WHAT NEEDS TO BE DONE
In full and without alteration, print the records below, minus any images.

DATA EXCERPTS
□ □ □
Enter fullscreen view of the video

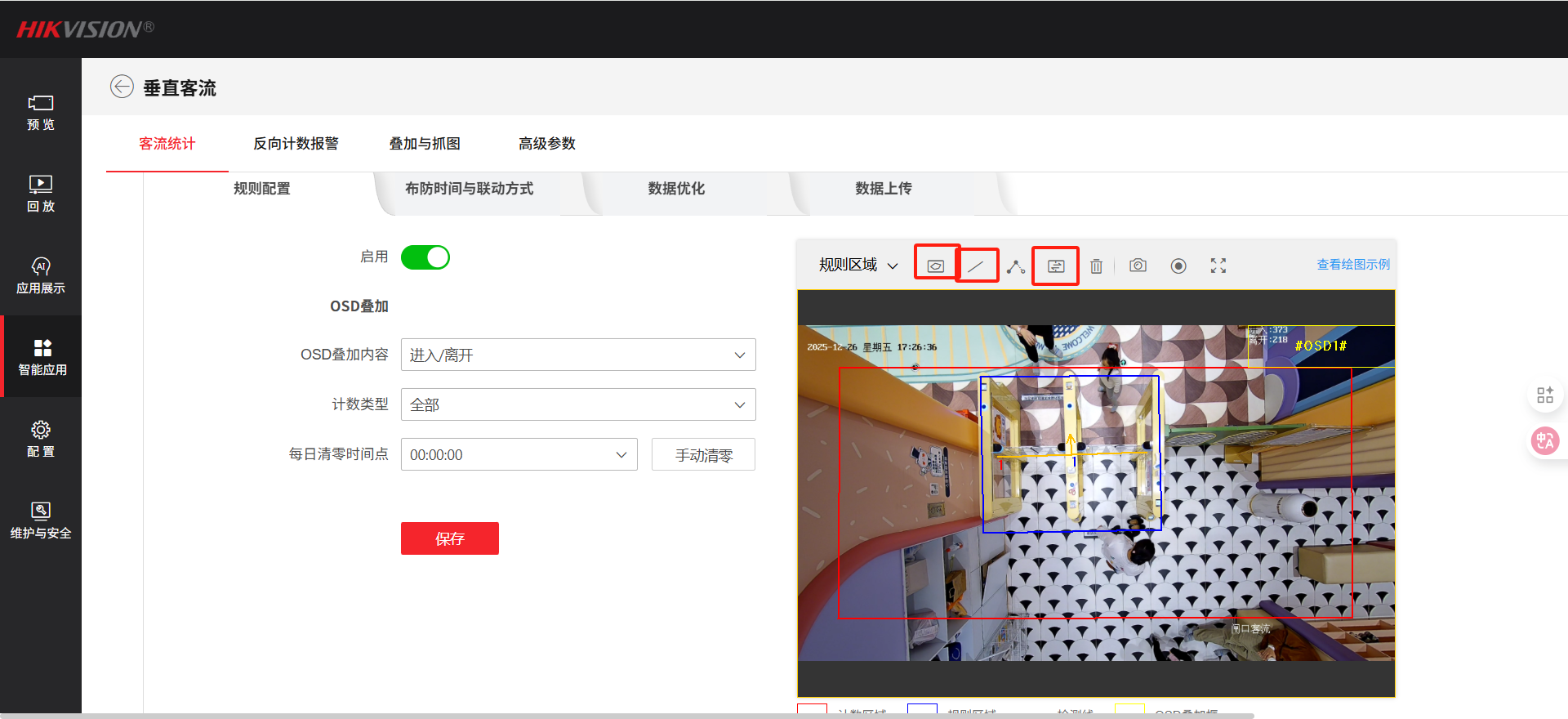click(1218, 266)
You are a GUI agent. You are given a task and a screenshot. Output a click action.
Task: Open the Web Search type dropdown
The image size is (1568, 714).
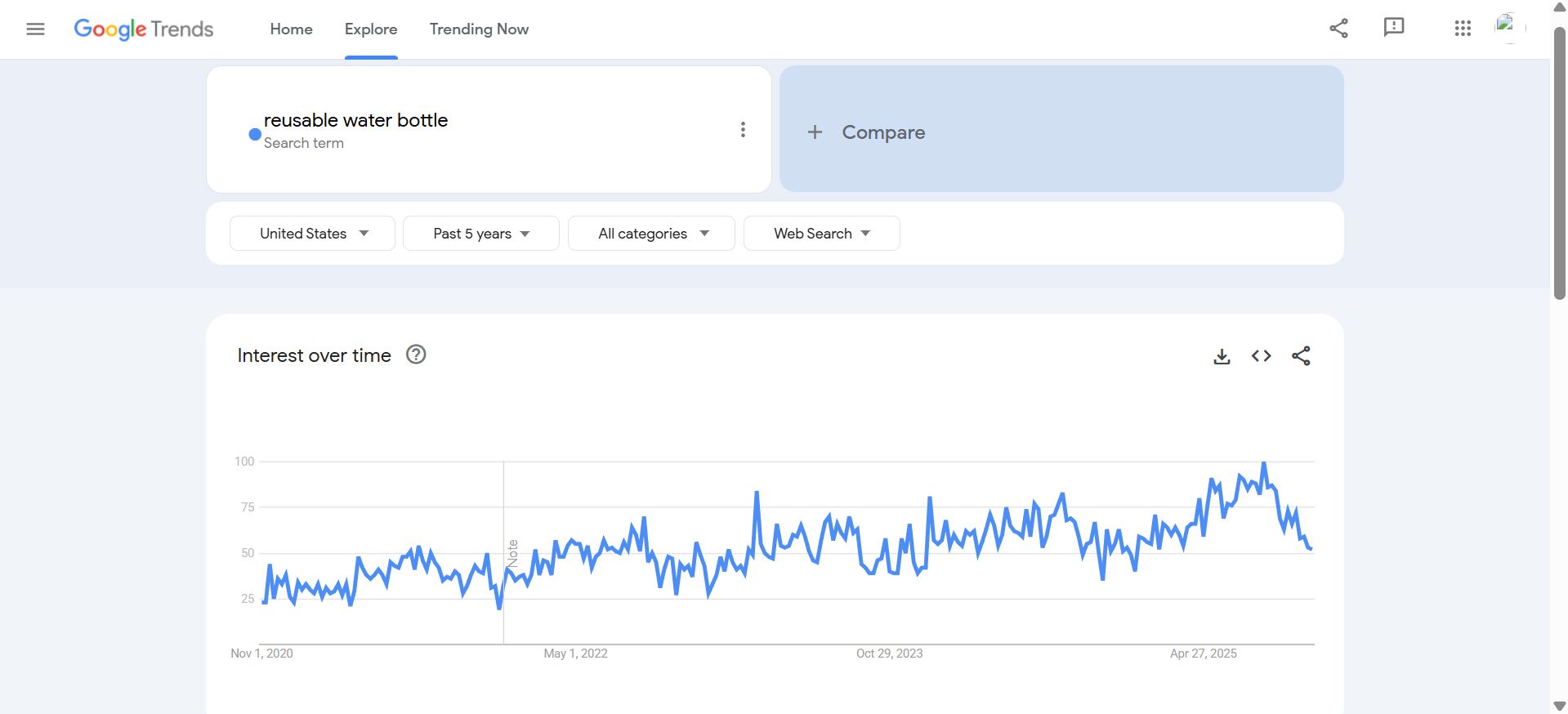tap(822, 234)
□ □ □
COMPLETED EXERCISE
Enter fullscreen view of the video

click(1218, 266)
You are a GUI agent. You are given a task and a screenshot. Output a click action.
Task: Open the Web Search type dropdown
The image size is (1568, 714).
tap(822, 234)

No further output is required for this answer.